# SET TASK
Reproduce the data from the line containing "The image size is (1280, 952)." through the line containing "pyautogui.click(x=28, y=403)", swapping "screenshot" for "capture" and leaving everything else as it stands.

# DATASET CONTENT
________________________________________
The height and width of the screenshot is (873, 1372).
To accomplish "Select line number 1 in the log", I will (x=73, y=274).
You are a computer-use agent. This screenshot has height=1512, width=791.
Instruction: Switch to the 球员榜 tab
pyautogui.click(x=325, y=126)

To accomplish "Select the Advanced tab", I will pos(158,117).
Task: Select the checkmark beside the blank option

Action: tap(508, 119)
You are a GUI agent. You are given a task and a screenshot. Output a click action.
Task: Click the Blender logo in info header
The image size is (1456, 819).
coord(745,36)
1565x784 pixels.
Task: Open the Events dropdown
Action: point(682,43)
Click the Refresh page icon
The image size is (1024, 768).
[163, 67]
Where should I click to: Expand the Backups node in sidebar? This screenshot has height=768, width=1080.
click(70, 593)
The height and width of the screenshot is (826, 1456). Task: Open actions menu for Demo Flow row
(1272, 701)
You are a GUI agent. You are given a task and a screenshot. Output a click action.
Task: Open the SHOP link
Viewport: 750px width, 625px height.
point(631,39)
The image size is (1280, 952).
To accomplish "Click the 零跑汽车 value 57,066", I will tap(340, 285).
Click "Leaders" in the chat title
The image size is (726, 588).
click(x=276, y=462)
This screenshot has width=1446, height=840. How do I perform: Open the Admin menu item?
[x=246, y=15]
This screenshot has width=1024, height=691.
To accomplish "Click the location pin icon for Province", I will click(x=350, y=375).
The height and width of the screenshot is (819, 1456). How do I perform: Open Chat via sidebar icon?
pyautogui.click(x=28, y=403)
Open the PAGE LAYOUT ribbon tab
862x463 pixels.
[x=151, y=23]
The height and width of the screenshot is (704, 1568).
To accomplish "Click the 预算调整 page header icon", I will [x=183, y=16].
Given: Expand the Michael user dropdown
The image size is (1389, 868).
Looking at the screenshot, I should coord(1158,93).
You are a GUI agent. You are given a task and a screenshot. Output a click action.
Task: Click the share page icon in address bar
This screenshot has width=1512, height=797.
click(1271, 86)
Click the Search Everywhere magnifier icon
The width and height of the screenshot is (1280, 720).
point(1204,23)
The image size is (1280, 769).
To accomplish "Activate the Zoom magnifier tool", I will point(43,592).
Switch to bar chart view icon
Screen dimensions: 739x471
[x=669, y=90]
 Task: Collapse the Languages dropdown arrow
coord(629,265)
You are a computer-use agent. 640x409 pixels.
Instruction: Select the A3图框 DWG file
________________________________________
# TASK SOLUTION
The image size is (1280, 952).
To accomplish "Click the 零跑汽车 value 57,066", I will tap(340, 285).
Click "Leaders" in the chat title
The image size is (726, 588).
click(x=276, y=462)
This capture has width=1446, height=840. How do I perform: Open the Admin menu item?
[x=246, y=15]
This capture has width=1024, height=691.
To accomplish "Click the location pin icon for Province", I will click(x=350, y=375).
The height and width of the capture is (819, 1456). How do I perform: Open Chat via sidebar icon?
pyautogui.click(x=28, y=403)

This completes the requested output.